According to the text on grid-connected converters under unbalanced grid voltage, which control method is the most widely used under unbalanced grid conditions?

TEXT PROVIDED:
——————
In Equation (25), $p_0^{*},q_0^{*}$ is the power constant and $p_2^{*},q_2^{*}$ is the power fluctuation.

Under unbalanced grid voltage, the AC sinusoidal current will inevitably generate fluctuating active and reactive power, i.e., $p_2^{*},q_2^{*}$. To improve the power factor of the grid-connected rectifier, the expected power is $q_0^{*}=0$. Equation (25) shows that when $k_{+1},k_{-1}$ have certain integer solutions, there is a unique system expected power. To determine the value of $k_{+1},k_{-1}$, the number of equations in Equation (25) should be reduced to a binary homogeneous system of equations. Under the unit power factor, the expected active power $p_0^{*}$ of the system is the integral value of the voltage outer-loop controller, and the equation can then be determined as

$$p_0^{*}=k_{+1}{\left(u_{\alpha \beta }^{+1}\right)}^{\mathrm{T}}{u}_{\alpha \beta }^{+1}+k_{-1}{\left(u_{\alpha \beta }^{-1}\right)}^{\mathrm{T}}{u}_{\alpha \beta }^{-1}$$

(26)

Under sinusoidal current conditions, the suppression of active power fluctuation can reduce the active power fluctuation to the greatest extent, and suppressing active power fluctuation can minimize active power variation, therefore improving the power factor. However, both lead to an imbalance in AC at the point of common coupling, which will have a negative impact on the system operation. Suppressing the negative-sequence current at the grid-connected point represents a compromise between these approaches and is the most widely used method in the operational control of grid-connected converters under unbalanced grid conditions.
——————
PROVIDED DATA:
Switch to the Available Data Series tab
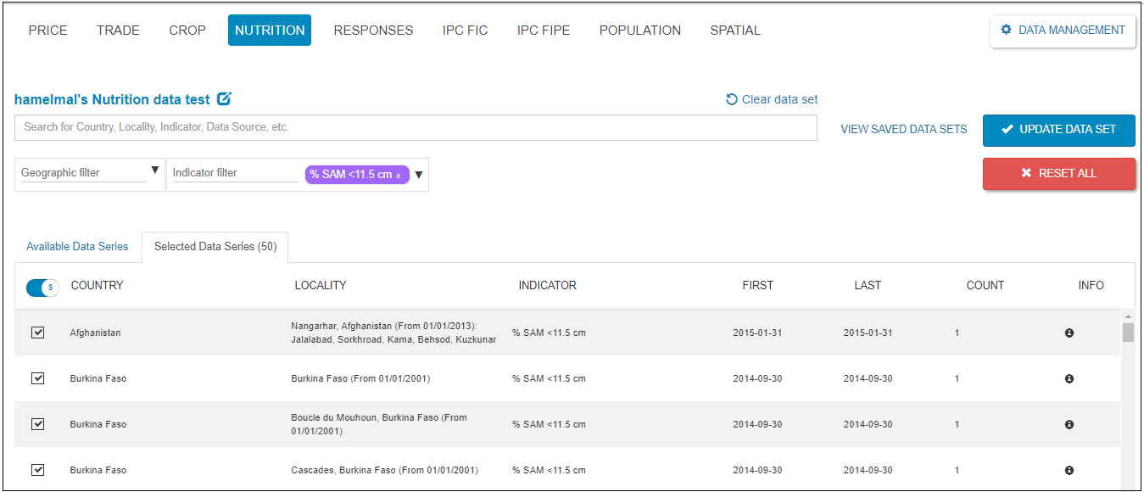Screen dimensions: 1144x492 77,247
——————
SOLUTION BELOW:
Suppressing the negative-sequence current at the grid-connected point.